物語る力、ことばの力、不本意な経験という資源
もこもこでつぶらな瞳のひよこの写真に、「許さない」と吹き出し型のシールを貼ったら不穏ですよね。遠くの方からこちらを見ている白蛇に、「僕がやりました」とセリフを与えたら、何をやらかしたのか不安になるかもしれません。
分脈は物語の大切な要素です。そして物語は、文学・宗教・哲学など、多くの場面で用いられます。また、物語は解釈でもあります。だから、同じ事実も、異なる解釈があり、多様性として理解し合えることもあれば、歴史認識のように相容れないことも起きます。

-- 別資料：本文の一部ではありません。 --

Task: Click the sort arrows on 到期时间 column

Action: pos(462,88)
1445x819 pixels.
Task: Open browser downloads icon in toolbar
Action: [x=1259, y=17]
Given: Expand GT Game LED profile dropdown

私は父の自死や、担任に悪意を向け続けられた経験や、自分の障害、年下の家族の喪失など、多くのことがあり、これは何なのか理解するために学びました。まだ、学びの途中です。
思うに、救済を求めるのではなく、苦しみや悲しみの再発防止や、他者の痛みを理解するための資産として、困難や苦しみ抜いた経験をとらえ直すことが、結果として「救済」ももたらすように、私には見えます。
この人生はなんなのか?
この不条理はなんなのか?
そんな問わずにはいられない問いに、「吹き出し型のシール」を貼るイメージングは、困難を生き延びる上で悪くない選択なのではないでしょうか。